Burger King Wants You to Endanger Your Career Prospects for a Free Whopper
Hi, good afternoon, here is a potentially terrible idea.
Burger King is giving out free flame-grilled Whopper sandwiches. Hooray, free food! But to get one, you have to tell your online professional network you got fired.
Pretty bold. And you can’t just do it on the sly. The post has to be public to score the freebie.
You only have until Friday, Sept. 1, to participate, so if you really like free sandwiches and don’t really care about your dignity, keep reading.
How This Self-Deprecating Freebie Works
It’s simple. (Actually, it’s really complicated, so hold on for this ride.)
The first step is to visit LinkedIn and post this message: “I got fired. I want a free Whopper. #WhopperSeverance.” Or, you can log in to LinkedIn at WhopperSeverance.com and have the company post it for you.
“That’s right: own your fire!” BK’s press release instructs.
Do it and you’ll get a personalized link (from The King himself on LinkedIn) to register for a Whopper-branded severance package by mail. Like, the actual mail. It comes with an official-looking “termination” letter and a $5 Burger King gift card so you can get that free Whopper.
LinkedIn is in no way involved in this promotion.

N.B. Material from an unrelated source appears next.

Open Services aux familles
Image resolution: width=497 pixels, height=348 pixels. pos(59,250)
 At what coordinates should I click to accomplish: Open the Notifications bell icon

The offer expires on Friday, and only the first 2,500 people to post and follow the instructions will get their kits in the mail. The first 100 participants from that group of… are they really winners? will receive “30-minute one-on-one Q+A sessions” courtesy of career experts at The Muse.
This Is Either Funny or Embarrassing
Everyone likes to get something for free, but this campaign is a bit tone-deaf.

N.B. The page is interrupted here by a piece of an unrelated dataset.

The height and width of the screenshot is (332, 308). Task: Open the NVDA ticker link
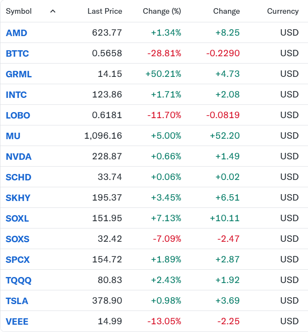[18, 157]
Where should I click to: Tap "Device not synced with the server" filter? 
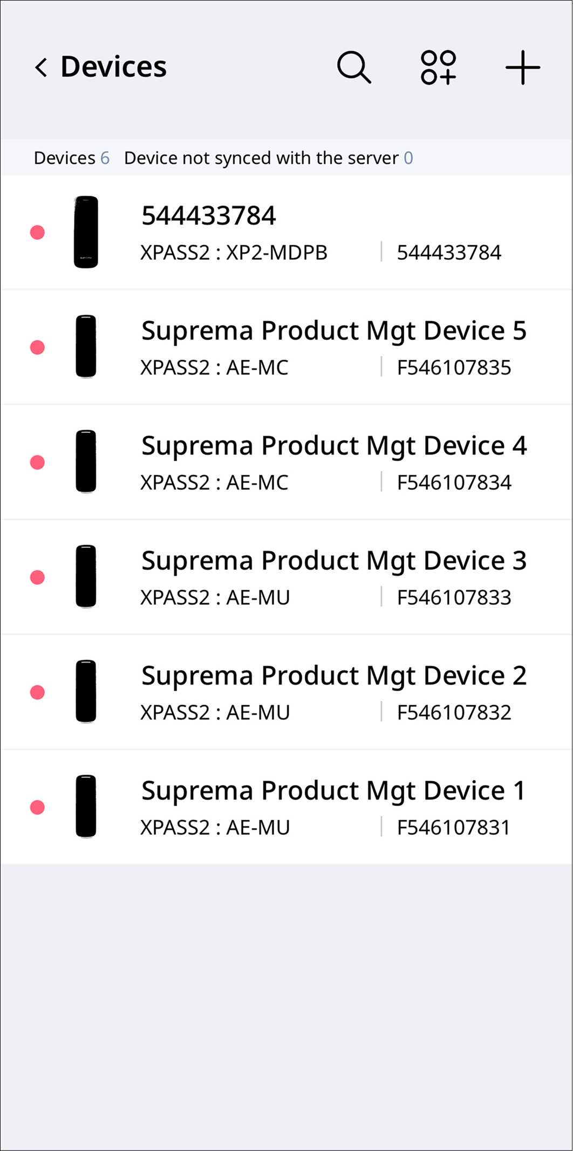pyautogui.click(x=268, y=158)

It asks you to take to your LinkedIn account — arguably the most buttoned-up of all the social media platforms — and declare you got fired at one time or another. You’re logging on to the one network we use for job hunting and telling everyone you were terminated from a job.
That seems like not the best idea.
There’s even a part of the press release where Burger King touts its role as a job creator.
Some people have used the campaign to their advantage. A few posts on LinkedIn declare the firing, then clarify in a comment, “I got fired from my grocery bagger job in 1968,” or something that would have little bearing on their career today.
Dan Jordan, a freelance writer based in Brooklyn, N.Y., put his own spin on the directions by posting, “I fired myself from Freelance just to get a free Whopper. #WhopperSeverance.” When “The King” responded with his personalized link, Jordan responded in thanks with the comment “FreeWhopper > Freelance.”
Maybe Burger King is trying to remove the stigma of being terminated from a job. But owning that challenge and bouncing back from a termination isn’t a laughing matter for many.
I’d rather pay a few bucks for the sandwich than try to explain to my LinkedIn network why I felt compelled to participate in this campaign.
Lisa Rowan is a writer and producer at The Penny Hoarder.